Book review: Cræft by Alexander Langlands
I’ve always been a fan of archaeology, well, I loved watching Time Team. So, when Alexander Langlands, archaeologist, TV historian (of Victorian Farm, Edwardian Farm and Wartime Farm fame) and Patron of the Heritage Crafts Association published “Cræft: How Traditional Crafts Are About More Than Just Making”, I dashed straight for my local bookshop.
In Cræft, Langlands looks at British historical craft practices (many of them with a land use or agricultural bent), and he argues that “crafts, through their need for raw materials, created patterns in the landscape", for Langland’s craft is inextricably linked with the local environment and it works best when it makes use of the immediate landscape; thatchers use local straw, reeds or bracken, wallers and hedge-layers make use of the materials to hand. The result is that the constructed British landscape we are so familiar with is not just shaped by craftsmanship, but crafts have been shaped by the resources and needs at hand.
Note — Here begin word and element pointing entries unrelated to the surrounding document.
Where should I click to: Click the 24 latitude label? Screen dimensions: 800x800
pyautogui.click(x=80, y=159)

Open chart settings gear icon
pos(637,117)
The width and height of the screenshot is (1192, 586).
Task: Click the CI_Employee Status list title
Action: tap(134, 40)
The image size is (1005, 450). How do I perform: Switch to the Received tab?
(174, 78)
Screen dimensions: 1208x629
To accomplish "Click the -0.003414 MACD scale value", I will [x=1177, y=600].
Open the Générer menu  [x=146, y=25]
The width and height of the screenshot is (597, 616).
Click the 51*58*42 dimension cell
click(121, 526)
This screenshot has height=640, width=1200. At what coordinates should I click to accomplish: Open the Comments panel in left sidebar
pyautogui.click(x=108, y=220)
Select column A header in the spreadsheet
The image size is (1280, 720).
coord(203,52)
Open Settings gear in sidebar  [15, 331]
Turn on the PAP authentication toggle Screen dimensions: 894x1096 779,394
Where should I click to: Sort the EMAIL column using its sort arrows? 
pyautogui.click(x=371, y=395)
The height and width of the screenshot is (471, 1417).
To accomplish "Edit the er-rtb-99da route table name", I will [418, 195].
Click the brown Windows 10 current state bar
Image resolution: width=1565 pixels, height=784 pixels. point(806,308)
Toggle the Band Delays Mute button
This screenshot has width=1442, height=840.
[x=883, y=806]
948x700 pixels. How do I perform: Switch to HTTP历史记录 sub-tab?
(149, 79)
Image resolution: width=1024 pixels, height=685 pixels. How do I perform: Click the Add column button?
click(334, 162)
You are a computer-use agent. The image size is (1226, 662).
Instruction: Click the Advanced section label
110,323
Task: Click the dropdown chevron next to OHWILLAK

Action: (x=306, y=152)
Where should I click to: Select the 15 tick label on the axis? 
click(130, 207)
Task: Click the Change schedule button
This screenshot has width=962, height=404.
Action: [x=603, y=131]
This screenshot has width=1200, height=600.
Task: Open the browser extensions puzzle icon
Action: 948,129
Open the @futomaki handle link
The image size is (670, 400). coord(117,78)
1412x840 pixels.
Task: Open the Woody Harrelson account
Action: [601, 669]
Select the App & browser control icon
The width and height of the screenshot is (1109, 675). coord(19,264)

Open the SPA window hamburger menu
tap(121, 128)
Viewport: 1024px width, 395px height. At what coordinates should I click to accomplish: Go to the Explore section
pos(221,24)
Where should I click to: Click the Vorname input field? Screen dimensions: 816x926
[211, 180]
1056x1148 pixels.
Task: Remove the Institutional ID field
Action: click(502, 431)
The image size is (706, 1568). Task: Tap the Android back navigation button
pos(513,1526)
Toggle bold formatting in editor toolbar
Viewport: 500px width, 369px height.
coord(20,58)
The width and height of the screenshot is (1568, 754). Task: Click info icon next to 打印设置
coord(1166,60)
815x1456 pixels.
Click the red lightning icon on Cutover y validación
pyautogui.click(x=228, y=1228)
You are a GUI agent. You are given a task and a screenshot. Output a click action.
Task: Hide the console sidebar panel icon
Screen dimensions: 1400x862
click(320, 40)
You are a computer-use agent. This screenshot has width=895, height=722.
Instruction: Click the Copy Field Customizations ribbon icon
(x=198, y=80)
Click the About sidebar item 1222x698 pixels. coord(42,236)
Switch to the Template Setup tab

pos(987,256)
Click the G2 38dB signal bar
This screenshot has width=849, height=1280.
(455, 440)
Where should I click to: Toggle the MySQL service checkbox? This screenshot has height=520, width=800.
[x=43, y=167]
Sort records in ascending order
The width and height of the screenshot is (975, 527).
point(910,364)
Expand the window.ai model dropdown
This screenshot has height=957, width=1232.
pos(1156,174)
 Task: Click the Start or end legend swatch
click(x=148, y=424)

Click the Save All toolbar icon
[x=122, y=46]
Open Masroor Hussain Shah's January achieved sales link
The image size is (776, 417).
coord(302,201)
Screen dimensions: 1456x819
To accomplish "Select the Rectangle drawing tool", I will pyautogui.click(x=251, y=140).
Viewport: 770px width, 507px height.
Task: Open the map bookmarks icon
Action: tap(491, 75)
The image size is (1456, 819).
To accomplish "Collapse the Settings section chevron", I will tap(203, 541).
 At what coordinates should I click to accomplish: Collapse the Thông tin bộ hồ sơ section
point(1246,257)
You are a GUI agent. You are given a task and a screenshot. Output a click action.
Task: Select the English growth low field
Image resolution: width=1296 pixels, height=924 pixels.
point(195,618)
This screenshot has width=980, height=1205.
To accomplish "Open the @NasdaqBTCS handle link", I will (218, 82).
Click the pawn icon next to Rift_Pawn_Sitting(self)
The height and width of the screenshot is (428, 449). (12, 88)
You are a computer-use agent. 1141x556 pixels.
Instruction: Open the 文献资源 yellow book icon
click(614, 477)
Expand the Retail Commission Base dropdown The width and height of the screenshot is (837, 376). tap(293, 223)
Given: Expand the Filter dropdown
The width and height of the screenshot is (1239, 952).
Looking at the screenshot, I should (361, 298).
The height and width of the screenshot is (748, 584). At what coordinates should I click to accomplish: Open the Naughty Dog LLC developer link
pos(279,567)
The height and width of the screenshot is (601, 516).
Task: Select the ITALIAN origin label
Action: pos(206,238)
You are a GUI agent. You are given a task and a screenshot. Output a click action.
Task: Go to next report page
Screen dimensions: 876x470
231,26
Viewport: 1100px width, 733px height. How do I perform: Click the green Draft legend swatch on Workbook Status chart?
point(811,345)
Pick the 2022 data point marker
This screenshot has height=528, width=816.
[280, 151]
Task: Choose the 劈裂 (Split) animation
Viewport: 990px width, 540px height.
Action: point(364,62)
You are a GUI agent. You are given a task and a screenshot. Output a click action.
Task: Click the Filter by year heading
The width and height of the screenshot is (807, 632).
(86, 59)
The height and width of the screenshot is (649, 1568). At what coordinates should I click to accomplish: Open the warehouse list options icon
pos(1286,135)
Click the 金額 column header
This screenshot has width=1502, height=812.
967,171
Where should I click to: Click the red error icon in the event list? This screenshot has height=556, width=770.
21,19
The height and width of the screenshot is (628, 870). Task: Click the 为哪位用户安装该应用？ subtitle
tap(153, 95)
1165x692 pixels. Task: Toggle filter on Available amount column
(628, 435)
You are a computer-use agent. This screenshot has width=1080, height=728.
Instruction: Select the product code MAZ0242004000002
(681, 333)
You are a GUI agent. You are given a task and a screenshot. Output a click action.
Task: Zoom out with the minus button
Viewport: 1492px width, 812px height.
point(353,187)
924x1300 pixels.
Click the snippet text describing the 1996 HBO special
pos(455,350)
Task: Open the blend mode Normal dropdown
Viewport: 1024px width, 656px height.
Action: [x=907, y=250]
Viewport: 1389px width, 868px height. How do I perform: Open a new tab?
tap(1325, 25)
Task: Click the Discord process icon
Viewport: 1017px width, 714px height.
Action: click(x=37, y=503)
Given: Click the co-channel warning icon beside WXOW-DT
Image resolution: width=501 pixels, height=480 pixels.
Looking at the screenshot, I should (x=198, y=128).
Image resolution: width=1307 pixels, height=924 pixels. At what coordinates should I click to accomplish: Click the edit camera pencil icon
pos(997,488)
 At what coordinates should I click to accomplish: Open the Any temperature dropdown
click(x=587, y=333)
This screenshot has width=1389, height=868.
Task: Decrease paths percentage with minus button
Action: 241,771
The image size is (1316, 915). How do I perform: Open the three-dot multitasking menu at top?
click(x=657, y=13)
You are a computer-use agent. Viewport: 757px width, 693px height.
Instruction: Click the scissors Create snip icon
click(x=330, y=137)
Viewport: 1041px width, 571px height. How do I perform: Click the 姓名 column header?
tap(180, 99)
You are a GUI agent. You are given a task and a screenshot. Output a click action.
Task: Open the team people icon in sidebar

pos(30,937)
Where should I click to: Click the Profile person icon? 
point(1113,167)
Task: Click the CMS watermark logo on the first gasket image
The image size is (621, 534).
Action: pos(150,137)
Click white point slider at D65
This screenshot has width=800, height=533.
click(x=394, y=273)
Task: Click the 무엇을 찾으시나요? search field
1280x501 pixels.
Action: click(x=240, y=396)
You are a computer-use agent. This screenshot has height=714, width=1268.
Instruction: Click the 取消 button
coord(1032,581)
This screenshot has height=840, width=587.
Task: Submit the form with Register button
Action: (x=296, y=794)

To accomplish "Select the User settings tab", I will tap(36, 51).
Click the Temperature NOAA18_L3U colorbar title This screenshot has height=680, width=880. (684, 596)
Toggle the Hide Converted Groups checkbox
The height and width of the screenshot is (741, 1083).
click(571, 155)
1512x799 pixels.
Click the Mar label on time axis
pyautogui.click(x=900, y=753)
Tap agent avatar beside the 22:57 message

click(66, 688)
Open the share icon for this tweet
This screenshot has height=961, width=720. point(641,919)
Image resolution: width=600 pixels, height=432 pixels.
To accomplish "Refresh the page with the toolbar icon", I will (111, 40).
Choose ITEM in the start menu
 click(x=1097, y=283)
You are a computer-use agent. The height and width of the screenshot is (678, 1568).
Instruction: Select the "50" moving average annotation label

I had never really put my interest in history alongside my interest in craft, this book made me realise that these two things are in fact, two sides of the same coin – material culture. ‘Material culture’ is a term for the physical aspect of culture we can observe in the objects and architecture that surround people. It includes usage, consumption, creation and trade of objects, and the behaviours, norms and rituals these objects create or take part in. Material culture studies is an interdisciplinary field telling of relationships between people and their things. Anything from buildings and architectural elements to books, jewellery, or toothbrushes can be considered material culture. The term is commonly used in archaeological and anthropological studies, so it’s a familiar term for Langlands; archaeologists work back from the fragments of objects previous cultures have left behind to better understand the needs and desires of the society that produced them.
Langlands is no neo-Luddite, proposing that we should all live off-grid. Nor is he proffering a historic, romantic, nostalgic view where everybody goes full-Poldark (though he does have a scything moment). Rather he proffers a different possibility where, instead of defaulting to consumerism to meet our daily needs, there is an option to use the materials we have to hand, to find the right tool for the job in our cupboards and sheds, to mend or to make from scratch ourselves. In doing so we might be fitter, happier and more in touch with the local world that surrounds us. Langlands suggests that we could have a deeper, richer, more profound relationship with objects and our locality if we learnt to appreciate and value material culture.
While I may find it a leap too far to think that the fields in my village will return to being ploughed and furrowed by shire horses once again, I have been surprised that the plastic bag tax hasn’t resulted in a boom in shopping baskets (there’s one for the hipster), and that the environmental argument for having well-made craft objects in our lives rather than cheap plastic versions, or local production winning over goods manufactured half way across the world still seems to be a case not being made forcefully by the contemporary crafts sector. This book has made me all the more curious about the objects we live with, and what they can tell us about our past and about ourselves today.